Provided by Cleo Parker Robinson Dance
Dianne Reeves will be performing with Cleo Parker Robinson Dance.

The process of putting together the entire Fall Concert program was organic, Robinson said, but it was never easy, especially “The Four Journeys” because it required cross-border cooperation between artists during the pandemic.

At one point she faced the question of whether company members needed to be vaccinated against the coronavirus to participate. It was difficult, she said, to weigh the varying wishes of individual dancers against concerns for the greater good.

In the end, she asked them to get the shots. But she still expresses doubts about the decision.

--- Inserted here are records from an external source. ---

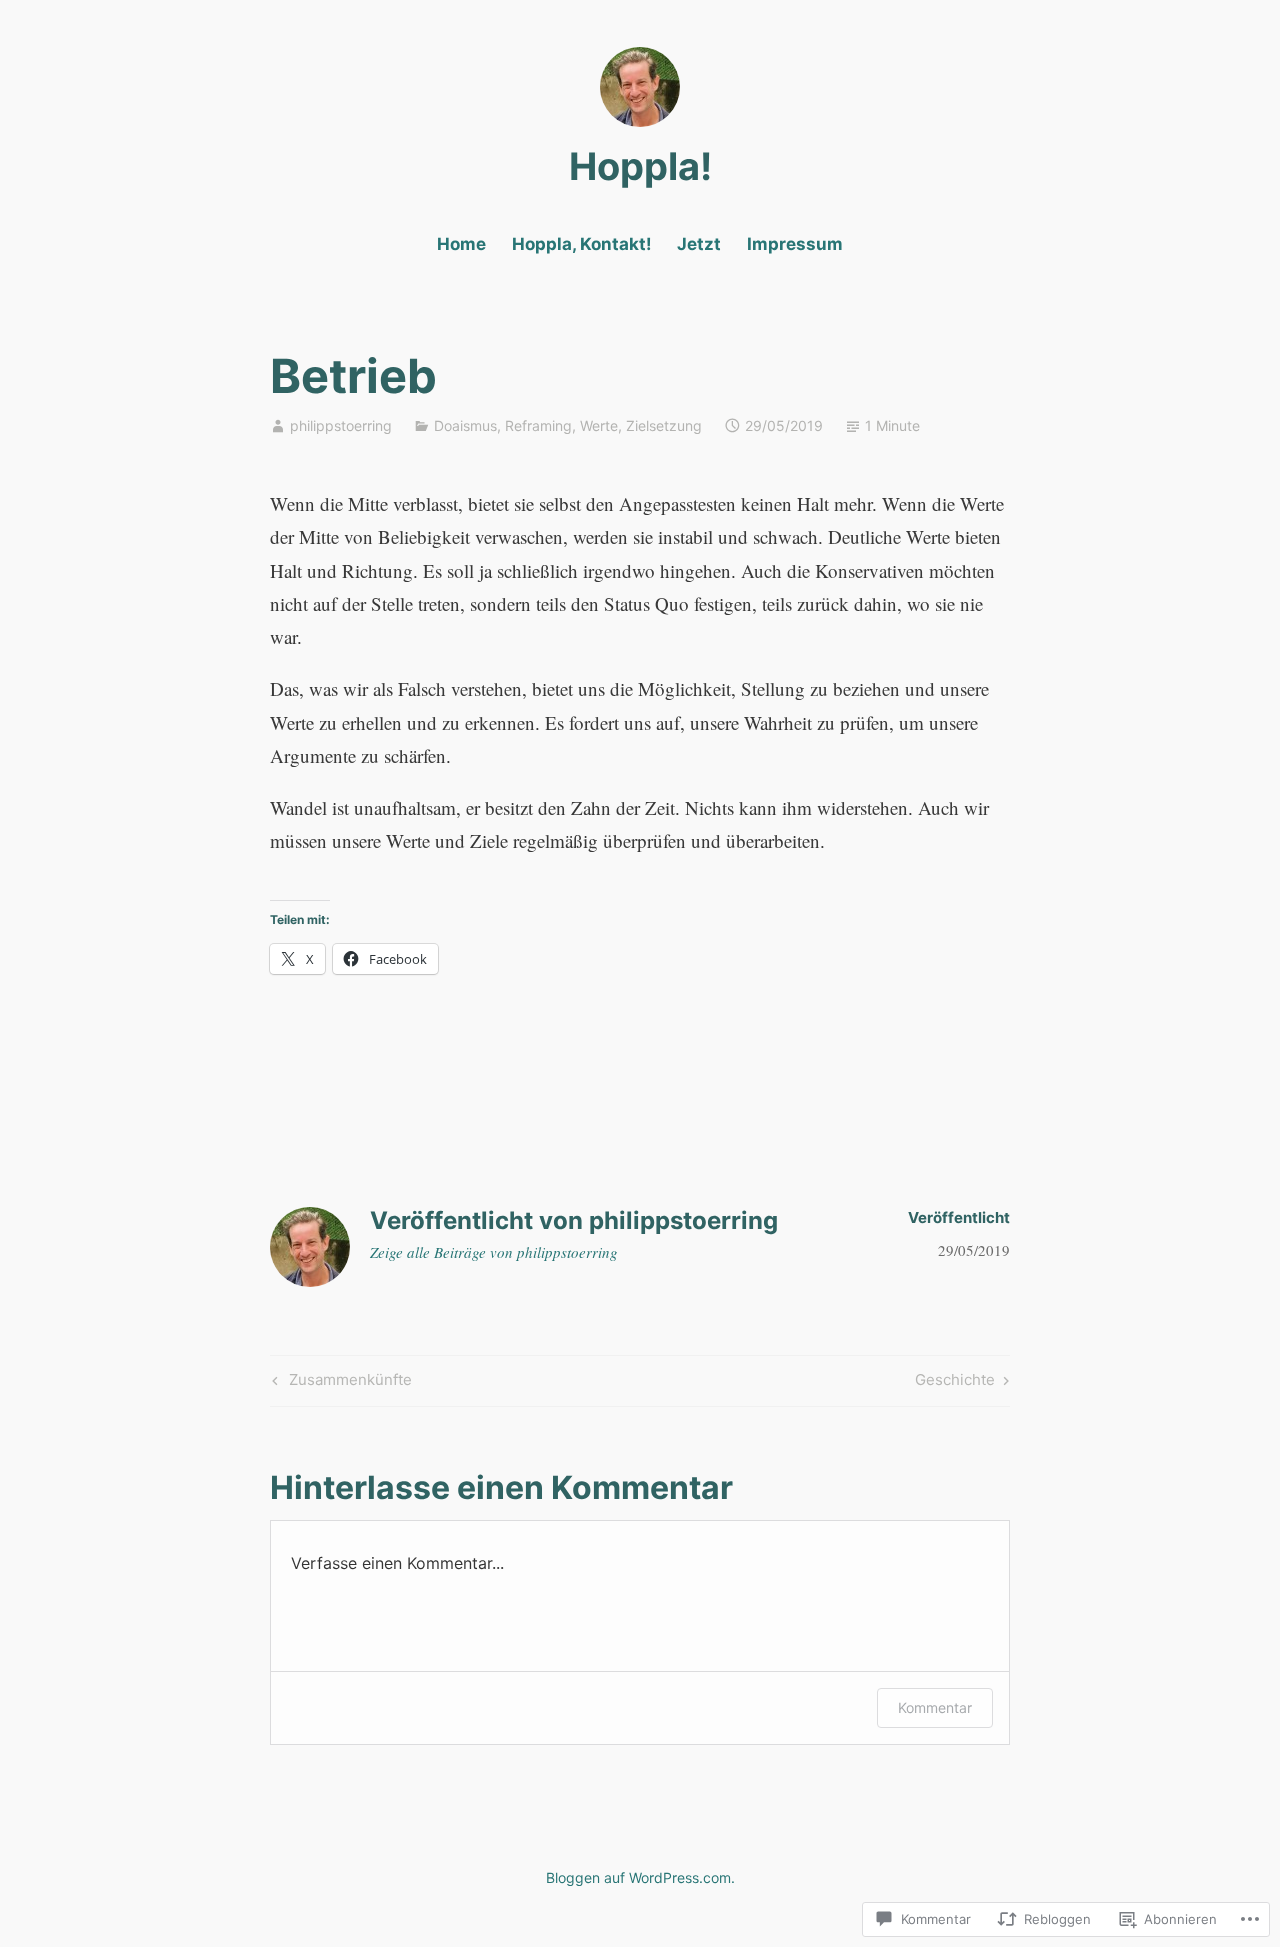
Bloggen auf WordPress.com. (640, 1877)
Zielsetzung (664, 425)
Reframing (538, 425)
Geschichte (955, 1383)
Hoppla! (640, 166)
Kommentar (935, 1707)
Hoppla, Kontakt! (582, 244)
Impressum (795, 244)
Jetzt (699, 244)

“All I know is that this is what I think is the right thing to do. We want to work and we want to work together,” she said. “And so if this is what we have to do, then we’re going to have to do it. We’re going to have to walk in faith together.”

Both Reeves and Robinson are still shaping “Freedom Dance,” which will get fine-tuned in tech rehearsals this week.

For Reeves, it is the natural next step for a piece of art that is near and dear and continues to evolve. “I always had this vision of having someone choreograph the song,” she said, and next weekend’s performances will make that real.

Robinson predicts a long life for the work and hopes to take it on tour, using the recorded version of Reeves’ vocals at future venues. Its themes of personal freedom, and of sisterhood, will resonate long after the trials of creating the work during a global health crisis fade. They speak to the moment, but they speak beyond it as well.

“How do we really just look at another woman and just thank her for being all of who she is?“ Robinson said.